Au moins, aurait-il été logique que la contradiction lui soit apportée par un commentaire soit d'un journaliste, rappelant par exemple les antécédents de ce Monsieur à propos de la GPA, PMA, mais surtout sur sa mise en cause de la République, soit par un invité laïque, athée ou agnostique. Mais cette pratique du contradictoire, pourtant marque du raisonnement, est absente des usages de France Culture.
Pas de prosélytisme religieux sur le service public.
En l'absence de contradiction, cette émission apparaît comme un acte prosélyte, ce qui n'est pas acceptable sur le service public.
Et pourtant, cela a été accepté. Pourquoi ?

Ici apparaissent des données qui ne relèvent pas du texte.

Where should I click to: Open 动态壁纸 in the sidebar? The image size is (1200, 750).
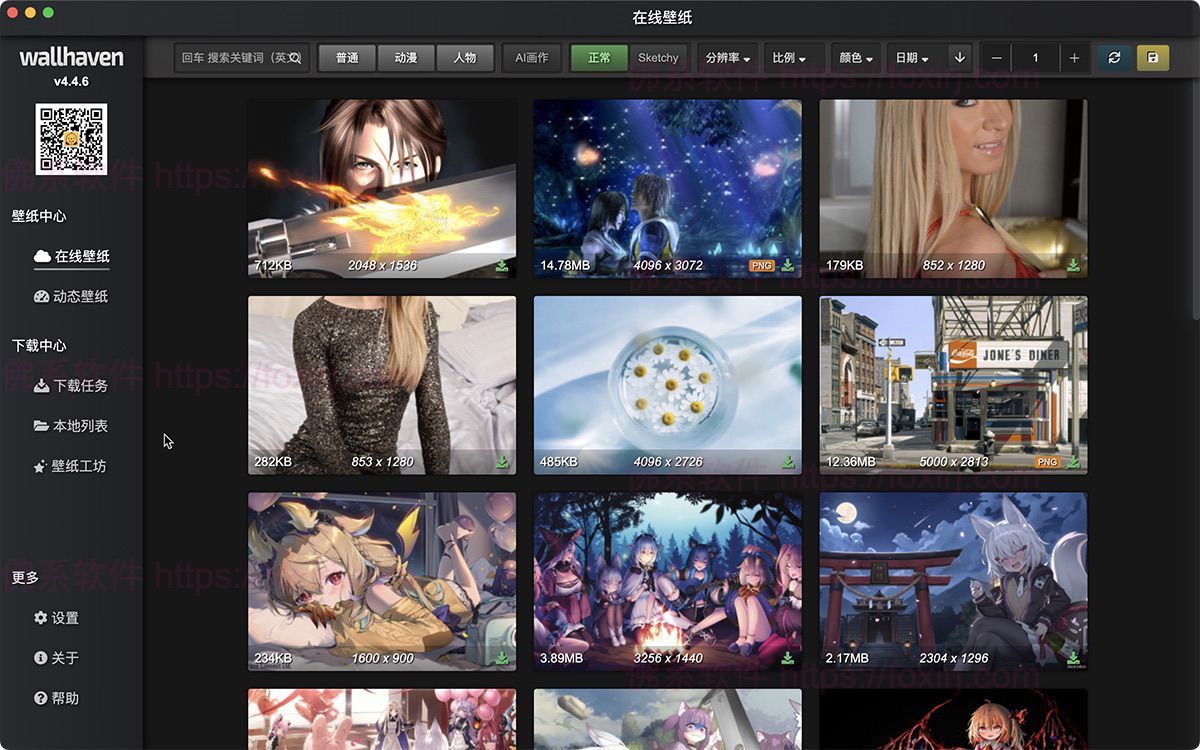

Les pouvoirs publics semblent s'orienter vers une vision concordataire des relations entre l'Etat et les religions. Le dialogue inter religieux, prôné par le ministre de l'intérieur avec le soutien de plus en plus avéré du Président de la République, tend à remplacer la logique de séparation des églises et de l'Etat.
Serions-nous entrés dans la phase de préparation de l'opinion à des concessions majeures en matière de relations entre Etat et cultes ? Assisterions-nous à la "réparation" du lien dont Emmanuel Macron considérait devant la conférence des évêques de France, qu'il était "abimé" ?
Quoiqu'il en soit des développements de la stratégie anti laïque de l'Exécutif, il est urgent de se préparer à le contrer, y compris en cette période estivale.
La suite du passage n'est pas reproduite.